* _What is being asked_
Leaving out all pictures, transcribe exactly the lines between the line with "Instruction: Click the" and the last line of the records below, both included.

* _Excerpts from a dataset_
━━━━━━━━━━━━━━━━━━━━

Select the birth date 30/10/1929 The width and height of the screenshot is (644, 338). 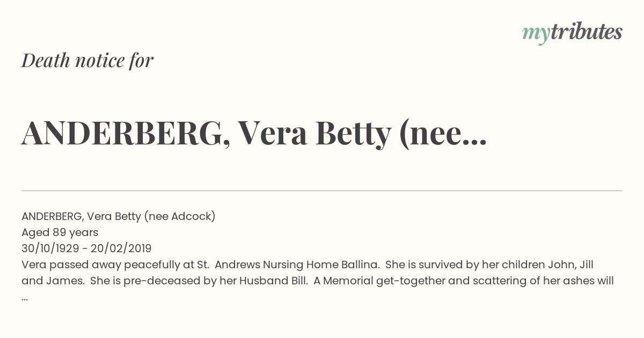[49, 248]
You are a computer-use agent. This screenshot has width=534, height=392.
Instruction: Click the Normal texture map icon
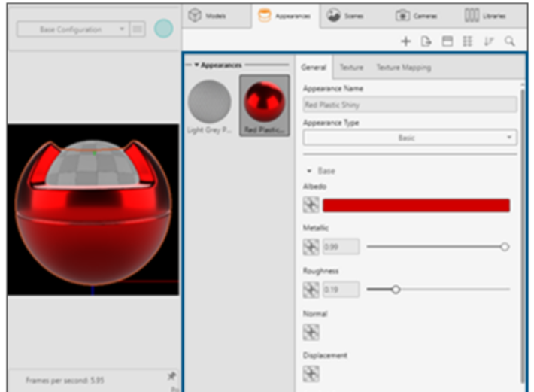click(311, 332)
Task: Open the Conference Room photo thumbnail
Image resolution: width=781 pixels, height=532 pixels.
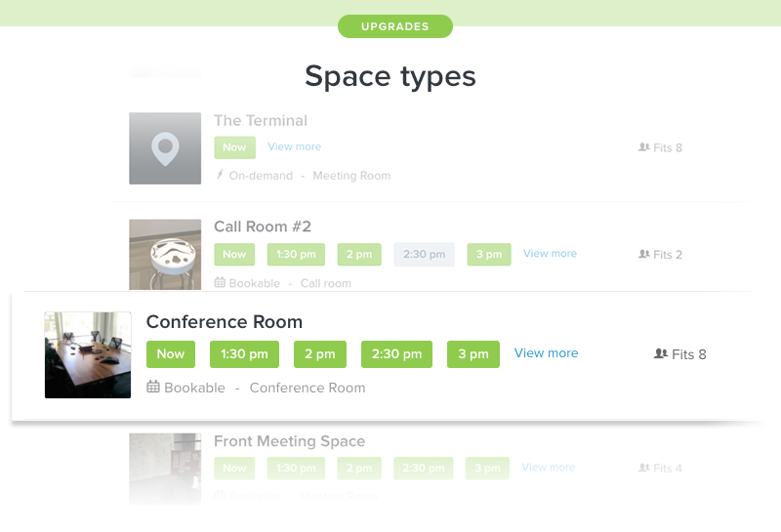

━━━━━━━━━━━━━━━━━━━━

* _Response to the exercise_
Instruction: Click the Normal texture map icon
click(311, 332)
Task: Open the Conference Room photo thumbnail
Image resolution: width=781 pixels, height=532 pixels.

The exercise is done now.